En septembre 1942, la « jeunesse » du village organisa un spectacle artistique au profit des prisonniers de la commune. En cette occasion, tout le village se mobilisa, chacun s’improvisant conteur, chanteur ou acteur. Pour sa part, dans une saynète, Hermine interpréta une des « Trois cuisinières de Madame Petitpeton » (de Valentine ?). Le soir, au bal, elle dansa avec Jean Soum, un beau jeune homme de la ferme d’en face, des photos en témoignent …
« C’est là que tout a commencé » confie-t-elle !
Que reste-t-il de son amour, encore Trenet ? Hermine fut « première dame » de La Bastide du Salat auprès de son regretté mari Jean Soum, maire du village pendant près de deux décennies.
Á travers quelques images animées, on a retrouvé Hermine, l’active maîtresse de maison, cuisinant le cochon et ses incomparables croustades. Parfois imitées, jamais égalées, il était inutile pour les réussir de tendre la main dans le four à pain en récitant un Pater comme le voulait la tradition !

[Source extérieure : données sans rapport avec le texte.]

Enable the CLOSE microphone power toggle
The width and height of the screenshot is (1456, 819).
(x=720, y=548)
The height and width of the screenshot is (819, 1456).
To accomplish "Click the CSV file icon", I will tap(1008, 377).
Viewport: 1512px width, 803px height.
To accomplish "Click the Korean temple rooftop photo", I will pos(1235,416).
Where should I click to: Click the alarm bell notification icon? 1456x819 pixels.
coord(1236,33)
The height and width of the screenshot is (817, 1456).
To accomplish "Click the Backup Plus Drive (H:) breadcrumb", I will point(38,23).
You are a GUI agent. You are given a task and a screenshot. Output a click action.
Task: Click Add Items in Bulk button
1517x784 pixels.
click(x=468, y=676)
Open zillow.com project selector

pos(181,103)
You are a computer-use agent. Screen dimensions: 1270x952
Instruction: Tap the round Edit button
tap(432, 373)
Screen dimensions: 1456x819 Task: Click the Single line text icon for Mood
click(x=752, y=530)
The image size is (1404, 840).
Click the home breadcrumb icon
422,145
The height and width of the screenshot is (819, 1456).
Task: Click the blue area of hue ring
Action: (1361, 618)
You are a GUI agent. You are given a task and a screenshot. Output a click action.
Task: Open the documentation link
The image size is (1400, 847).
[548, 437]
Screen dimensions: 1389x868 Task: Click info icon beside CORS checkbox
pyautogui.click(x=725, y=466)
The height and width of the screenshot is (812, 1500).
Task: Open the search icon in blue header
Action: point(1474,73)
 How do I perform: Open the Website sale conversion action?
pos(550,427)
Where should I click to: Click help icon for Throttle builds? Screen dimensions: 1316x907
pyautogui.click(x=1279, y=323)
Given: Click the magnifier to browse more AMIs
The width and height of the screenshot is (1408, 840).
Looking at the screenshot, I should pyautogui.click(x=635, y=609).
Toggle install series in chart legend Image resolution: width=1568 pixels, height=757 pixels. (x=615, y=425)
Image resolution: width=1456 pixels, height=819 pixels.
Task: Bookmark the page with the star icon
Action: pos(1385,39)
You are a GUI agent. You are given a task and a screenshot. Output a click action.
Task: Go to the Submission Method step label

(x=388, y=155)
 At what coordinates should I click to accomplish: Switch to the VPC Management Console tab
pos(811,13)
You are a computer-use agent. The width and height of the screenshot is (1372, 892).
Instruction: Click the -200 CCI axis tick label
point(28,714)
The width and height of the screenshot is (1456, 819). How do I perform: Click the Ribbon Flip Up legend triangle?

Je découvris la fabrication du millas**, ce dessert typique du sud-ouest. J’eus le bonheur de goûter dans tous les sens du mot à quelques-uns de ces moments intenses et savoureux. J’eus l’occasion de voir l’aïeule travailler son potager dont elle tirait fierté à juste titre. Ses petits-enfants étaient heureux de l’accompagner aux clapiers lorsqu’elle « soignait » les lapins.
On surprit dans l’assistance quelques larmes perler aux paupières. Il fut bientôt temps de les sécher autour d’un délicieux gâteau arrosé de quelques bulles de Limoux.
Hermine, la reine d’un jour, souriante et volubile, égrena patiemment quelques souvenirs avec chacun des invités. Á 100 ans, son exceptionnelle mémoire, toujours aussi vive et quasi infaillible, ravit et ébahit sa descendance et ses ami(e)s.
Ce n’était pas le jour d’évoquer les heures sombres de son existence, mais je connais une chère petite-fille qui la questionne souvent sur la période de l’Occupation, suppléant peut-être les imprécisions sur le sujet de son ancienne professeure d’Histoire. Bien que le département de l’Ariège fût en zone libre, les Allemands franchirent en novembre 1942, en représailles au débarquement anglo-américain en Afrique du Nord, la ligne de démarcation et commirent un petit « Oradour-sur-Glane » au village de Marsoulas, dans les collines et bois bordant La Bastide du Salat.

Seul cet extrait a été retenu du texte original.